En Yo el supremo el protagonista, más que el doctor Francia, es el lenguaje. La palabra. Ese monólogo monumental en el que fluyen muchas voces, voces de la conciencia (también, en este caso, podría decirse monólogo dialogado), no es solo un fresco sobre la historia paraguaya de la primera mitad del XIX, sino, principalmente, un carnaval de palabras. De la palabra exacta. Rigurosa. Insinuante y provocadora. Musical. Palabra que se renueva: “¿qué agua del río tiene antigüedad?”. El Supremo es un creador verbal. “¡Vamos, con esta maldita costumbre mía de inventar o derivar palabras!”. Es el dictador culto, doctor en Derecho y Teología, que juega, hace malabares y acrobacias con el lenguaje: “No aceptemos la iniquidad de la inequidad”. “Poner el dedo en el dado, el dado en el dédalo. Sacar al país de su laberinto”.

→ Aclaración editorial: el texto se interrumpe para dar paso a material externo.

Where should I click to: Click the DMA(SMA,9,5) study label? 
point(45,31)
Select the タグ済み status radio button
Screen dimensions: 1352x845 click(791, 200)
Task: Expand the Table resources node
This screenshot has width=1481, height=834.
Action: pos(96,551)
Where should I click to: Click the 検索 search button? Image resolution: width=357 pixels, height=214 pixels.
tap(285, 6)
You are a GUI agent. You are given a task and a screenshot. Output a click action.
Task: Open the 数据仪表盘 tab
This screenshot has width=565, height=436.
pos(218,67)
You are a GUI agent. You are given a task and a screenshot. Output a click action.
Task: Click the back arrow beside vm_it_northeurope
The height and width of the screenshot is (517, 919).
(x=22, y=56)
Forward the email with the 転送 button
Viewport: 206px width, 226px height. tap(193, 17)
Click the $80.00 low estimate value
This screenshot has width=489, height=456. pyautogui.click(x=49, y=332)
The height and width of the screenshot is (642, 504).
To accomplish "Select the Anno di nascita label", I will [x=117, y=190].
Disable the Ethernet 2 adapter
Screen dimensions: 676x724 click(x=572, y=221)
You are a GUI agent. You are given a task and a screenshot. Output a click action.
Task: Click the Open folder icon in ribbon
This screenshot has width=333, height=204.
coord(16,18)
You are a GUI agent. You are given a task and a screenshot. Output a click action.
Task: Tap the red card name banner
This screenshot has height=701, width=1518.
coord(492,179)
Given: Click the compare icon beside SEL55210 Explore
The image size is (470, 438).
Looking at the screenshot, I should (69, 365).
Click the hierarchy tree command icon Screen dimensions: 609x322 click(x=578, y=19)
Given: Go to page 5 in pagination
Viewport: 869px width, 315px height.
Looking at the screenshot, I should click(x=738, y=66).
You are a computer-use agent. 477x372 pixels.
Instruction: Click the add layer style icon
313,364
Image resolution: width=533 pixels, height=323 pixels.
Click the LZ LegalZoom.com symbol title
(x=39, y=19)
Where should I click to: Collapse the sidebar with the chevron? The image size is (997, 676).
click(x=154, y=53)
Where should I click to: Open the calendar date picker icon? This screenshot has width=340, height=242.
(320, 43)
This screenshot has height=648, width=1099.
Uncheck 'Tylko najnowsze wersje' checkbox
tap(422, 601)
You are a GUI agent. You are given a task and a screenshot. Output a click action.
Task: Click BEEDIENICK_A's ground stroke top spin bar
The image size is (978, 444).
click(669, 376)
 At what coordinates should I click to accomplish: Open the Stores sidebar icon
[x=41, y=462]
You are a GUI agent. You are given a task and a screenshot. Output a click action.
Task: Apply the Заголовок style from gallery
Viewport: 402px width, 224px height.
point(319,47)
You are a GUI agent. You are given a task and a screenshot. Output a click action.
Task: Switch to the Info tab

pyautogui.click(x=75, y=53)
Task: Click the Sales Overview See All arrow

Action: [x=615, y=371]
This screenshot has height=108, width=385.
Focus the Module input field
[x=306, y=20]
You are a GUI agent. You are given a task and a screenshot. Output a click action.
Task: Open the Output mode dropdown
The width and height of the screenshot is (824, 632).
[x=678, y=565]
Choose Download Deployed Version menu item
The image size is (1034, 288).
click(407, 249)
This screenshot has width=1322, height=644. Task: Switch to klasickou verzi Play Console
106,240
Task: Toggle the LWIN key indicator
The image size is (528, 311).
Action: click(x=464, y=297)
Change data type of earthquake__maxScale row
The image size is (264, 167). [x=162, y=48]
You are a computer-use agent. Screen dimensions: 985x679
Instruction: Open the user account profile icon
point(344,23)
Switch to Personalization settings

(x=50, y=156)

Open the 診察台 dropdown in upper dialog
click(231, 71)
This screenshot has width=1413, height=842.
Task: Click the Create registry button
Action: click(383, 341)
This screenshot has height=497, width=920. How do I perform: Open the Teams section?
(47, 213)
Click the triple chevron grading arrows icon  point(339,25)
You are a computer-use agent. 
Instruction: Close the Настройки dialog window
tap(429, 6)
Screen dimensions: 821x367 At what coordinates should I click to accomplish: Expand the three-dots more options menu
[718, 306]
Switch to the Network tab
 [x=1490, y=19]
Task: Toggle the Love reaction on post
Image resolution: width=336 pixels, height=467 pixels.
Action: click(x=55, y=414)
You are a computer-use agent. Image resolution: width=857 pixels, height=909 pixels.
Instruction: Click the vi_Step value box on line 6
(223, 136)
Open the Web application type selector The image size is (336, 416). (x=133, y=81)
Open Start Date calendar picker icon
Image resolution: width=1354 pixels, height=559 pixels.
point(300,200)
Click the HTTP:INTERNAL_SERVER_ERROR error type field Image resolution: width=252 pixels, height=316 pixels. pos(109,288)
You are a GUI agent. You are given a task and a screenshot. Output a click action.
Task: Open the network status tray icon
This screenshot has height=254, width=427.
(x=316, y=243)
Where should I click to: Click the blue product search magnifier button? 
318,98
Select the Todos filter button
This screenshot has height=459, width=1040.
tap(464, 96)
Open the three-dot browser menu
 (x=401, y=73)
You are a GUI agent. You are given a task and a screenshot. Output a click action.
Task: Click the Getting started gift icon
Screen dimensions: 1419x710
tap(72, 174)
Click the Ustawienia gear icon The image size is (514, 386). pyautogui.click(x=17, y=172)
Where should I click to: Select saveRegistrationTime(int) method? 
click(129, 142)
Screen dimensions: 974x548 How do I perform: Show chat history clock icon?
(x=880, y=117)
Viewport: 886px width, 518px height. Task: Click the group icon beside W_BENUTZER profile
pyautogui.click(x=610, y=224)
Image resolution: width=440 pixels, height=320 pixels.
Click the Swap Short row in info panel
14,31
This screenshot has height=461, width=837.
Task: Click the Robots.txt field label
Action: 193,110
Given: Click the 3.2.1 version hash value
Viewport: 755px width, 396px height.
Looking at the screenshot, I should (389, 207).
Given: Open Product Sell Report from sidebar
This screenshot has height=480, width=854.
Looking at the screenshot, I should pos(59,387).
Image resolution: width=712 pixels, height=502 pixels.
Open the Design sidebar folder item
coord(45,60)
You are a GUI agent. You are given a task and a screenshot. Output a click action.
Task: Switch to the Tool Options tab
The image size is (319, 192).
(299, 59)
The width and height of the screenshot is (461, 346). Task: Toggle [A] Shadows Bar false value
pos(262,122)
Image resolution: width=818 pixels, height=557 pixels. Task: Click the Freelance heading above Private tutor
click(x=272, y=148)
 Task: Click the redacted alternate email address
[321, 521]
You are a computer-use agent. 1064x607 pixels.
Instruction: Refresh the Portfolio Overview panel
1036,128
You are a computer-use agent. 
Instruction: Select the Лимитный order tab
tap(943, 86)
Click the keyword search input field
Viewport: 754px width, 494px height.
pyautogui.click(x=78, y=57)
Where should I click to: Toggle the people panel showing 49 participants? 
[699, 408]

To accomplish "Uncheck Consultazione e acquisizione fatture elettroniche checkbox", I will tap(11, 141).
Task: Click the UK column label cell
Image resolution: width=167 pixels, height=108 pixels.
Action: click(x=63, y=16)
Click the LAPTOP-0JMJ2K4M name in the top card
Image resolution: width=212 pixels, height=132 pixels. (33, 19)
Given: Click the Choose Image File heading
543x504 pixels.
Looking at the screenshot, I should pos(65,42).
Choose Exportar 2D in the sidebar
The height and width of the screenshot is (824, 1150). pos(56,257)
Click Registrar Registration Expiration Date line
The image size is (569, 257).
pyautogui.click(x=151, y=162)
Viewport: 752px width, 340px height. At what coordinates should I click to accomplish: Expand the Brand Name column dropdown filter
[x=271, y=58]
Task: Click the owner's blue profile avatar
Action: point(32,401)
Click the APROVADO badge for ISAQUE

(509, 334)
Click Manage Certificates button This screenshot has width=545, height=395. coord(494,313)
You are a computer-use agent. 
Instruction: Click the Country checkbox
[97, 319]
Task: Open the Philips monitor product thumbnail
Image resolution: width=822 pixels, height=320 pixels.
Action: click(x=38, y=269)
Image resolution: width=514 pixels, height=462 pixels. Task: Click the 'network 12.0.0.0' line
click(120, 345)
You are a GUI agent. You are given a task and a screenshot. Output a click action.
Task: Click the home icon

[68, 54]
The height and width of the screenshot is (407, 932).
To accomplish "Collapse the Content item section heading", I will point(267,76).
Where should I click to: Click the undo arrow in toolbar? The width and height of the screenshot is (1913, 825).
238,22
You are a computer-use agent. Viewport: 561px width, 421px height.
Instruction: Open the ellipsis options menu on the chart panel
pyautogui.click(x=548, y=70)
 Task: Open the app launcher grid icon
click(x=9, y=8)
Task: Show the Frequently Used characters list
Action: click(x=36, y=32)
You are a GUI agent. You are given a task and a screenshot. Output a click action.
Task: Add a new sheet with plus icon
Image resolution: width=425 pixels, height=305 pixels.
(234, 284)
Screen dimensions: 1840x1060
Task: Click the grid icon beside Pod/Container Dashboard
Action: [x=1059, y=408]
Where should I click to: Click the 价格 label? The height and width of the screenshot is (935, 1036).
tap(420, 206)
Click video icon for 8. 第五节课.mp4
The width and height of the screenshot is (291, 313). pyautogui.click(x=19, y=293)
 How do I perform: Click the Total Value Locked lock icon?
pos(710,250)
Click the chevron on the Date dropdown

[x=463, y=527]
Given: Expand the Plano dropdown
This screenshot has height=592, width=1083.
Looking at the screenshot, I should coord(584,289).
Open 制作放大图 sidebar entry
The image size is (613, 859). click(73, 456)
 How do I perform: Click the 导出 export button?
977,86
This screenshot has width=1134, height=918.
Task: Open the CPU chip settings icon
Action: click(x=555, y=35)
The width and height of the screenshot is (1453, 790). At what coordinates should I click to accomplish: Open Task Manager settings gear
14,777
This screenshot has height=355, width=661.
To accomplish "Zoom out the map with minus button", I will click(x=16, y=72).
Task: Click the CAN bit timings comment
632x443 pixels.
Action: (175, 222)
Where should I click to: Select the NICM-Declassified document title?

Roa Basto (y en esto podría parecerse a Flaubert) estudia, lento, cada palabra, con minuciosidad. La destila. Una verdadera lección de responsabilidad al escribir, al crear. “Escribir no significa convertir lo real en palabras sino hacer que la palabra sea real”. Yo el supremo es, ante todo, una juerga del lenguaje. No solo puede ser la mejor novela latinoamericana sobre dictadores (lo cual es discutible), sino que es un portentoso edificio verbal, con cimientos fuertes y estructura antisísmica. No hay concesiones al lector. Este tiene que luchar con las palabras, o contra ellas. Y también con (o contra) la depurada técnica narrativa de Roa. Es una obra para leer despacio, no apta para impacientes. Para degustar sus armonías. Hay que sentir el paso del río caudaloso, cuya torrentosa corriente es invisible, porque subyace.
Durante el despotismo absoluto ejercido por Rodríguez de Francia, Paraguay llegó a ser el país más culto y desarrollado de América hispánica. Con la elaboración de Yo el supremo la literatura de esta parte de la tierra alcanzó cimas insospechadas. Roa Bastos, un hombre que probó las sales del exilio durante más de cuarenta años, no hubiera requerido escribir más obras. Con el supremo pasó a la historia, que en América Latina ha estado plena de tiranías y opresores y olvidos.
Para emplear un clisé (de los que Roa Bastos detestaba) Yo el supremo es una orgía del verbo. Es una obra en la que se siente la “sola-edad”, la edad de la decadencia. Y la “enferma-edad”, la vejez del tirano, de su autoritarismo y represión. Al leer esta novela es posible “sufrir de alegría”, y sentir que no se siente, y “escuchar el silencio tanto tiempo guardado”. En ese firmamento verbal brillan aquellos “fuegos helados” que son las estrellas (según los guaraníes). En el Supremo está la perpetua soledad de los dictadores. Y el verbo, principio y fin de todas las cosas. Yo el supremo se escribió para el futuro (es un decir). Lo que no sabe es cuando llegue dicho tiempo.